Voll einbezogen in Entscheidungen zu sein und komplett selbst über den Fortgang von Auseinandersetzungen zu bestimmen, gehört zum Grundsatz, den diese Kundgebung über den 1. Mai hinaus vermitteln möchte. Ebenso verhält es sich mit der Tatsache, dass Patriarchat und Kapitalismus einander bedingen. Ohne unbezahlte Care-Arbeit – das Versorgen von Kindern, Angehörigen und die vorgegebene Rollenverteilung – wäre dieses System auch ohne ökonomische Krise nicht aufrechtzuerhalten. Das wurde im zentralen Beitrag des (Queer-)Feministischen Streiks deutlich dargelegt.

Ergänzend zu den Beiträgen aus der Lohnarbeit im sozialen Bereich darf die klassische Produktion nicht vergessen werden. Es wurde ein Grußwort eines Arbeiters bei VW verlesen, der betonte, dass man statt über Gewerkschaftsführungen zu klagen, die uns wieder und immer wieder beschwichtigen, dass bei den letzten Tarifverhandlungen halt einfach nicht mehr drin war, unser Repertoire erweitern und mit gewissen Spielregeln brechen muss. Dass wir uns eigene Regeln aufstellen und den Bossen diese de facto aufzwingen. Und dass man einen globalen Kapitalismus nur international bekämpfen kann, um die Kontrolle über die Mittel zur Produktion und Verteilung zu erlangen.

Sehr erfreulich war, dass noch mehr als bisher Passant:innen jeglichen Alters stehen blieben, der Kundgebung längere Zeit zuhörten und den Beiträgen applaudierten. Auch der Kollege eines Dienstleisters der Stadt München darf hier erwähnt werden, der mit einem Fahrzeug die Blumen am Weißenburger Platz gießen sollte. Er machte für die Zeit der Versammlung eine solidarische Pause und bekundete seine Sympathie mit erhobenem Daumen.

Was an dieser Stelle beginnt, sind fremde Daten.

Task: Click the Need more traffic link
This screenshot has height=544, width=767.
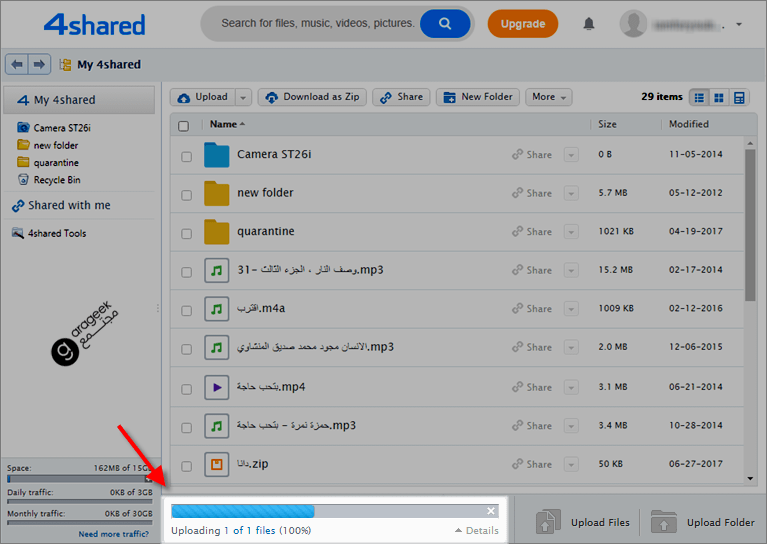Action: pos(116,534)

Wir müssen zusammenkommen. Es ist notwendig, eine Sprache zu sprechen, die unsere Kolleg:innen und Nachbar:innen nur allzu gut verstehen. Wir können nicht auf Reformen oder eine radikale Führung vertrauen – wir müssen uns selbst helfen.

Solidarisch, selbstorganisiert, unnachgiebig. Beginnen wir damit jetzt!